Written task — Continue the appeals court opinion in Boland v. Boland, starting right after its sentence about the farm in Kentucky.

Source passage —
------------

THIS OPINION HAS NO PRECEDENTIAL VALUE. IT SHOULD
NOT BE CITED OR RELIED ON AS PRECEDENT IN ANY PROCEEDING EXCEPT AS PROVIDED
BY RULE 239(d)(2), SCACR.
THE STATE OF SOUTH CAROLINA
In The Court of Appeals
Lynn Marie Boland,
Appellant,
v.
John Michael Boland,
Respondent.
Appeal From Horry County
Berry L. Mobley, Family Court Judge
Unpublished Opinion No. 2004-UP-526
Submitted September 15, 2004 Filed
October 18, 2004
AFFIRMED
John R. Ferguson, of Laurens, for Appellant.
John J. Sherrill, of Surfside Beach, for Respondent.
PER CURIAM: Wife appeals the family courts
order of equitable distribution, arguing the court erred in the identification,
valuation, and division of marital property and in failing to award her attorneys
fees. We affirm. [1]
FACTS
The parties married in 1969. After separating
in 1987, they divided their assets by agreement. Under the agreement, Wife
received the parties home in Florida and Husband received a farm they owned
in Kentucky.

------------

Recorded information —
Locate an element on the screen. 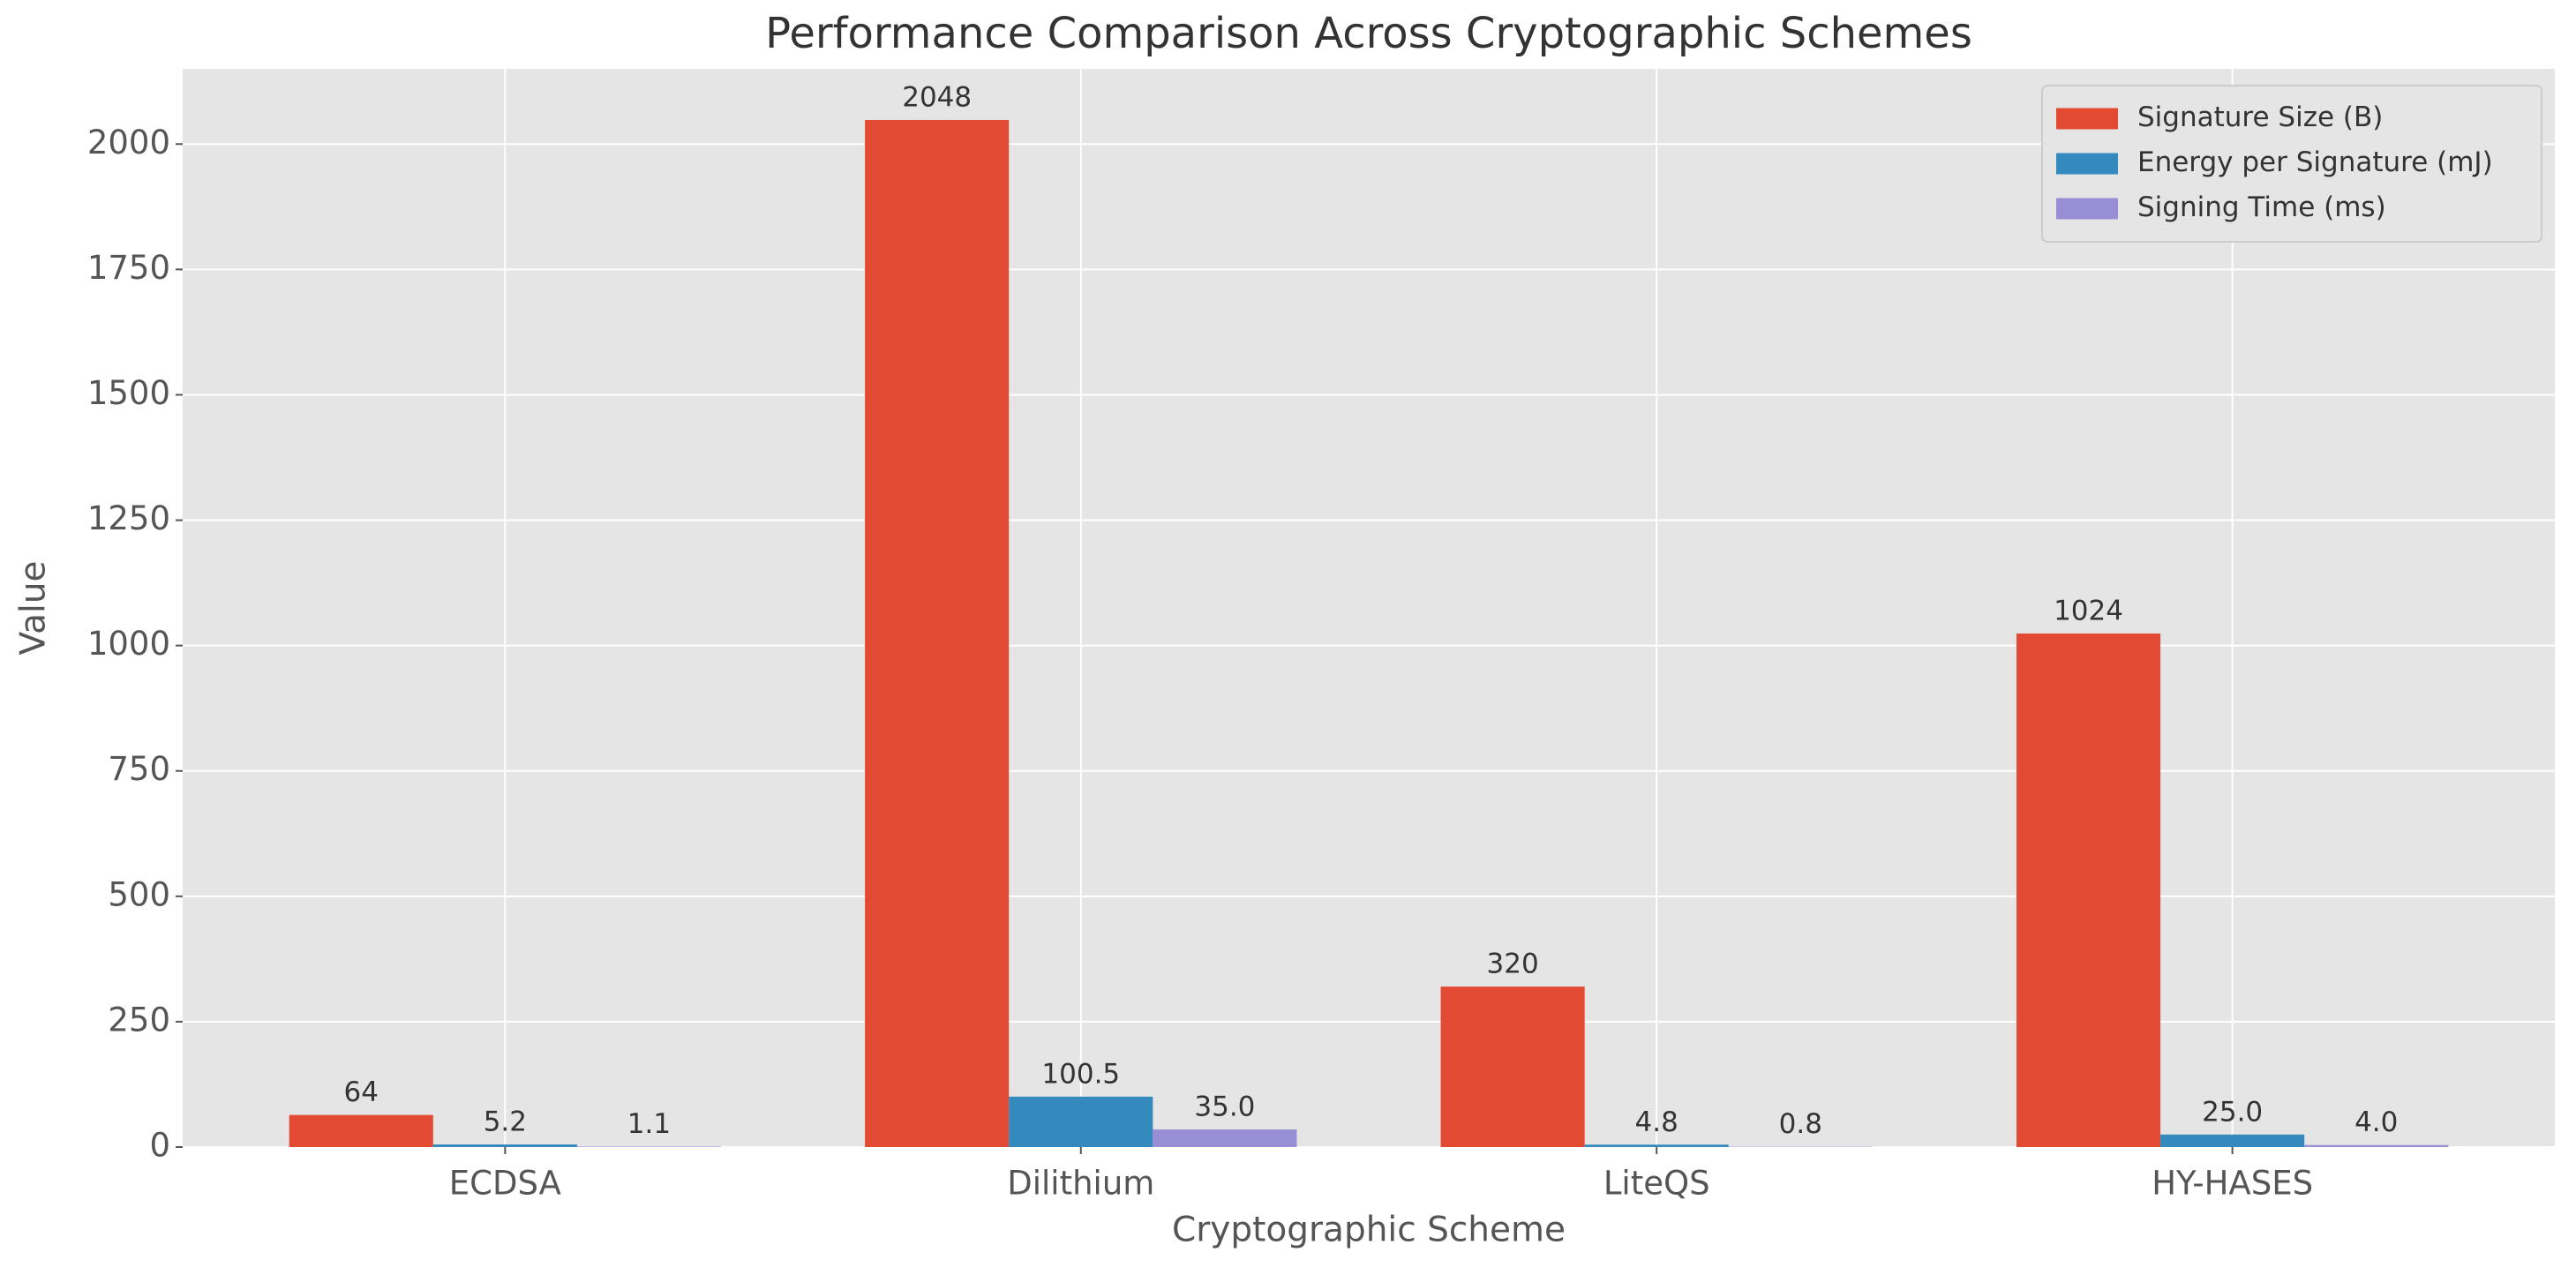 Image resolution: width=2576 pixels, height=1275 pixels. x-axis-label: Cryptographic Scheme is located at coordinates (1369, 1230).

------------

Answer area —
The parties reconciled several years later. After resuming
their relationship, Husband created a trust for the purpose of avoiding probate.
The trust named Husband and Wife as the beneficiaries and designated Husband
the trustee with extensive powers over the trust assets. The parties placed
vehicles, savings accounts, and other property in the trust. The parties also
signed a deed placing the Kentucky farm Husband received in the separation agreement
into the trust. However, as to the Florida home Wife received in the separation
agreement, Husband twice prevented Wife from placing proceeds traceable from
the sale of that property into the trust.
The parties separated again in 2001. Wife filed
for separate maintenance and support and Husband counterclaimed for the same.
Neither party filed for a divorce. At the hearing, the main issues were the
Kentucky farm, the incomes of the parties, and whether Husband should continue
health insurance coverage for Wife. At the end of the hearing, the family court
granted each party two weeks to submit proposed orders. Husband sent his order
to the court without sending a copy to Wife, and the court signed the order
before the end of the two weeks and before receiving Wifes proposed order.
Among other things, the court found the Kentucky
farm was not marital property and divided the marital property equally, though
it used Husbands date of hearing valuations for some of his assets rather than
his date of separation valuations. The court also denied Wifes request for
attorneys fees. Wife moved for reconsideration, which the court denied.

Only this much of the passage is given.